A budget is a plan in monetary terms. A short to medium term detailed plan moving the business towards its corporate objectives.
What are the 6 purposes of budgets?
- Planning
- Control & Evaluation
- Coordination
- Communication
- Motivation
- Authorisation
Hoe does a budget aid planning?
By setting detailed budgets it forces the management team to plan ahead and to take time out to complete the budgeting process. This may help them to identify opportunities for, or threats to, the business and take effective action in advance.
How does a budget enable control & evaluation?

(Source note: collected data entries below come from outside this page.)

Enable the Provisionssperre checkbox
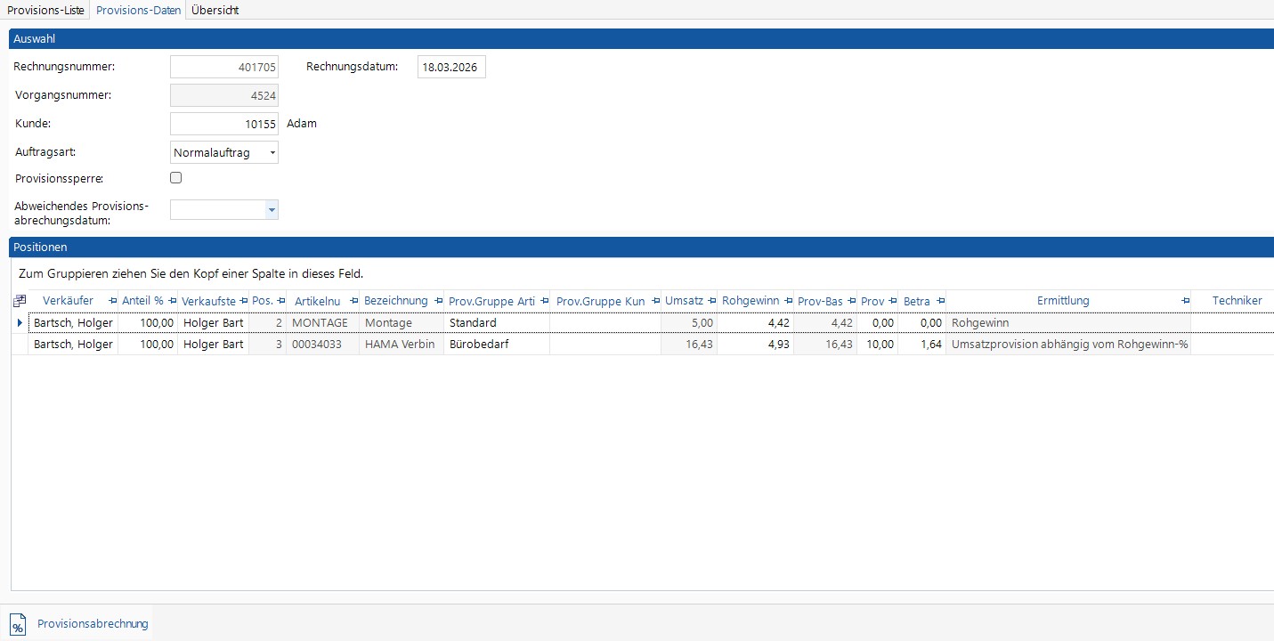 (x=175, y=178)
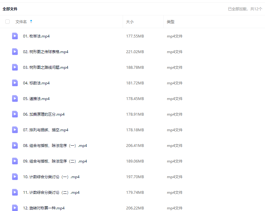Open file 08. 组合与插板、除法定序（一）.mp4
Viewport: 265px width, 211px height.
pos(55,146)
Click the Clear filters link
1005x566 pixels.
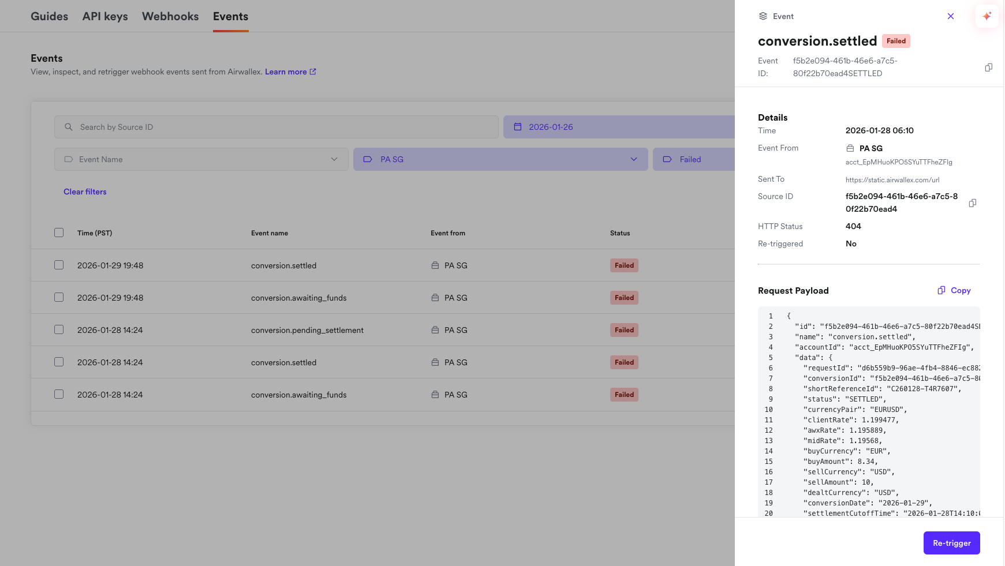[85, 192]
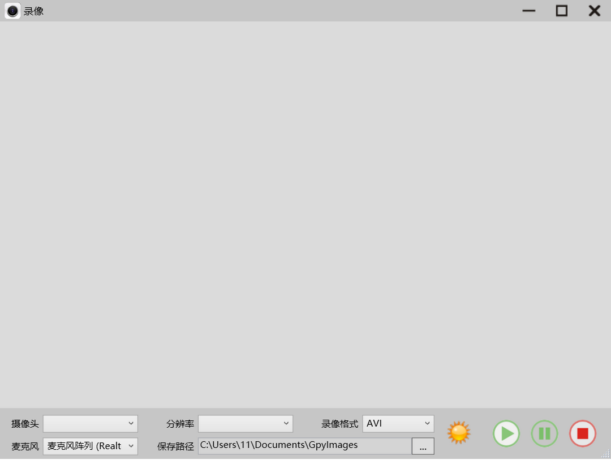This screenshot has height=468, width=611.
Task: Click the 录像 window title text
Action: [x=34, y=11]
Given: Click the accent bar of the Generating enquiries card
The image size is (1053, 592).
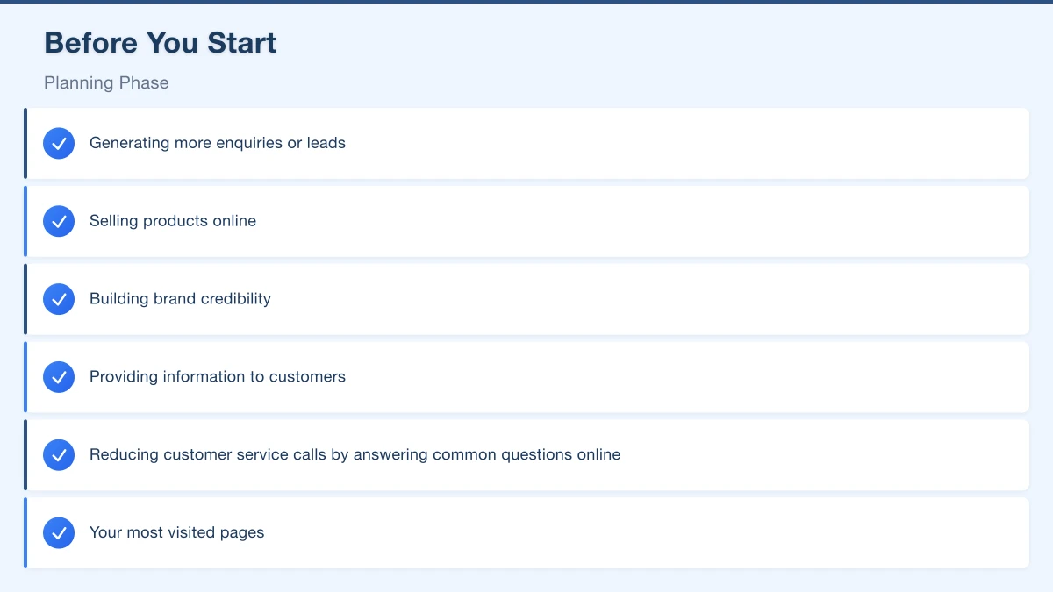Looking at the screenshot, I should coord(25,143).
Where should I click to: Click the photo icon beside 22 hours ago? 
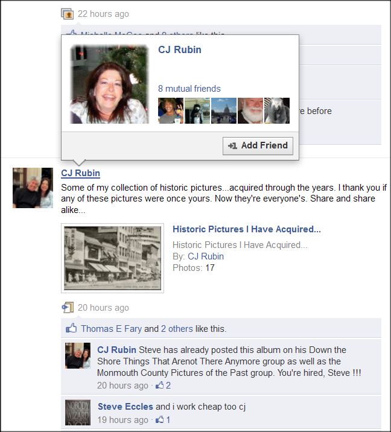click(x=67, y=14)
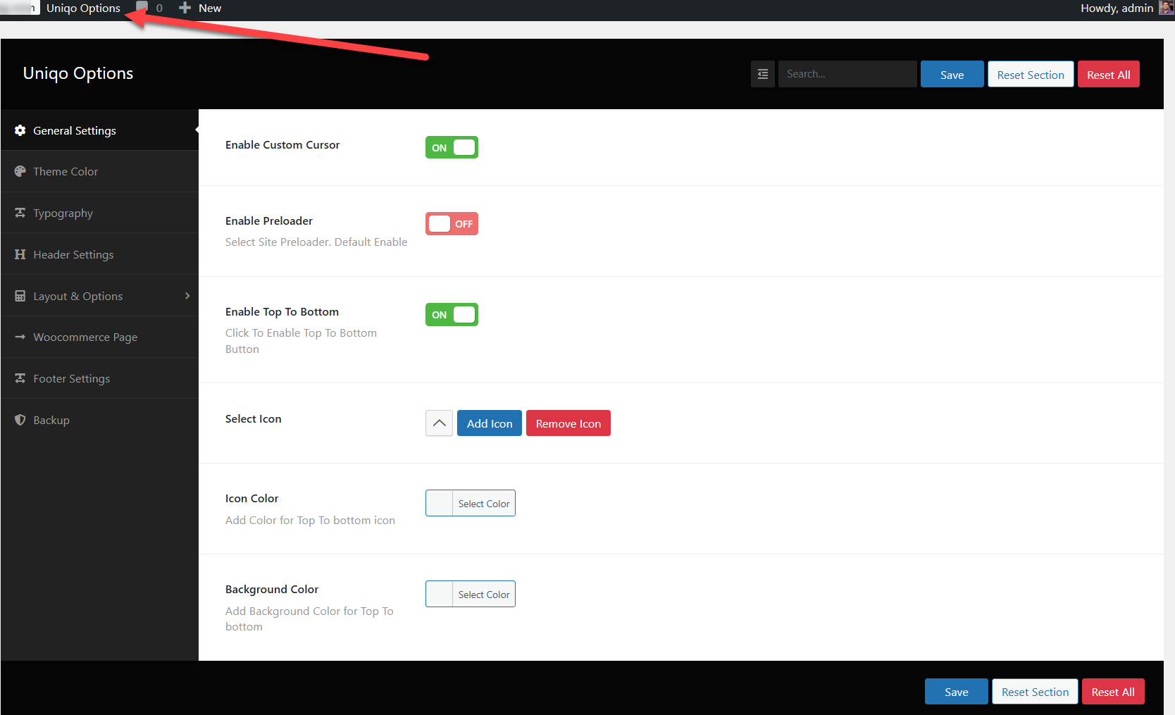Click the General Settings gear icon

[20, 130]
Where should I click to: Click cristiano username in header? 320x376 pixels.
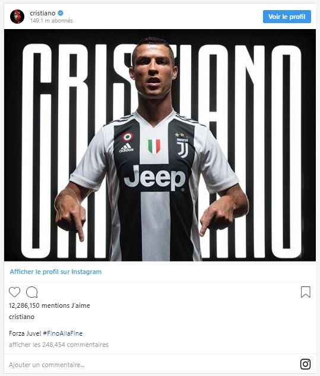click(x=43, y=13)
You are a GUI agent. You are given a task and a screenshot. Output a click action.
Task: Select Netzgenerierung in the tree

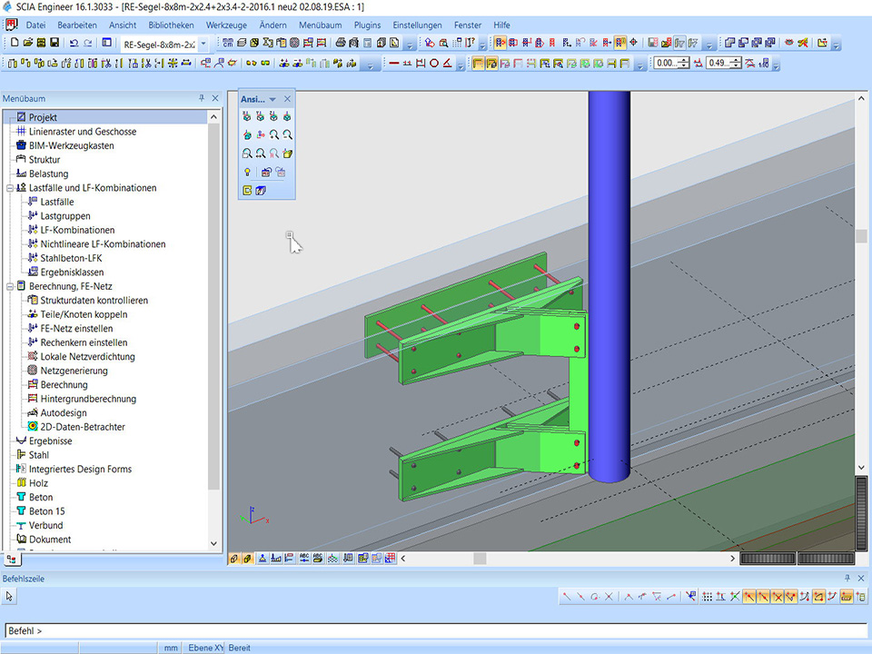pos(74,371)
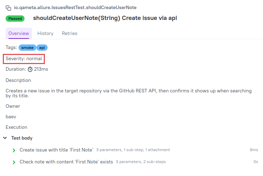263x176 pixels.
Task: Click the 3 parameters, 1 sub-step, 1 attachment summary
Action: [x=133, y=150]

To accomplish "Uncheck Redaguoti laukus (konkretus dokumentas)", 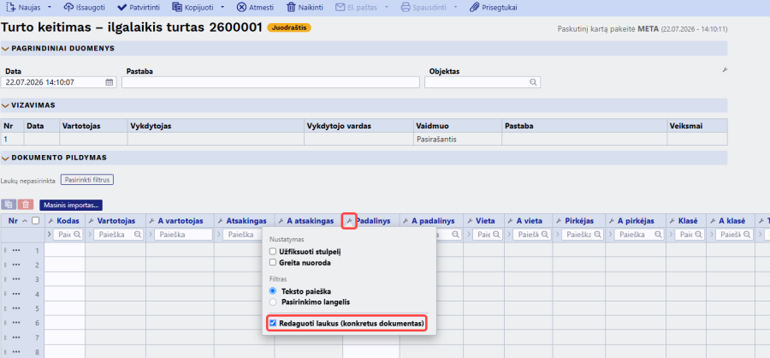I will click(273, 324).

The budget gives a benchmark against which to compare actual results. Variance reports between budgeted and actual figures can be used to hold staff to account for inefficiencies and overspends. The evaluation of such reports enable more accurate future budgets to be generated which could impact product costing and pricing.
How does a budget assist co-ordination?
A more formal budget allows for the different parts of the business to be co-ordinated with each other. The ensures goal congruence as all managers are working towards the achievement of the same objectives.
How does a budget aid communication?
Budgets can be used to communicate targets and expectations to staff within the business. Staff are able to work more effieciently when they are aware of the overall plan.
Hows does a budget aid motivation?
Managers performance is often measured in part by how in line with the budget they are. The budget can be a useful device for influencing the behavior of managers and motivating them to behave in line with business objectives.
how does a budget enable authorisation?
The budget authorises managers to make expenditure, hire staff and generally follow the plans laid out in the budget. This can speed up processes.
What is the difference between a periodic and rolling budget?
A periodic budget is typically prepared for on year at a time and no alterations are made once the budget has been set.
A rolling (or continuous) budget is kept continuously up to date by adding another accouting period (e.g. month or quarter) when the earliest accounting period has expired.
When is a periodic budget most suitable?
It is suitable for stable businesses where forecasting is easy and historic figures are a good reflection of the future. Tight control and constant review is not necessary.
When is a rolling budget most suitable?
Rolling budgets are most suitable for dynamic environments with changing demand patterns that require tight control and accurate budgeting.
- It’s based on more up-to-date figures. This means variances have more meaning
- It requires constant reflection. This forces managers to consider the budget and helps ensure tight control. The organisation can focus on the areas of the business that are not performing so well
- This method is more time consuming as there is a continuous need to go through the budgeting process.
- It can be confusing for managers as the budget and therfore targets will change.
What is incremental budgeting?
The previous period’s budget is used as a base, with incremental chnages made to relflect known movements in costs, prices, inflation and other factors.
When is incremental budgeting most suitable?
It is suitable for a stable environment where last periods figures are a good reflection of whats going to happen going forward. It is often used where budgeting is produced centrally as detailed knowledge is not required.
Its not useful in changing environments where there are chnages in the number of products or scale or production planned.
What rae the benefits of incremental budgeting?
- Simple and quick and therefore a low cost option
- Often this is sufficient in comparison to more complex budgeting where the cost can outweigh the benefit
- For many costs e.g. a reccurring phone bill this can be a practical method of budgeting.
What are the downsides of incremental budgeting?
- As costs and revenues are not thoughly investigated or challenged it can build on past inefficiencies.
- It may also mean that budgets and therfore targets are set at a level that is too easy to achieve
- It can encourage overspending as if managers do not use up all their budget in one period it may be reduced in the next period.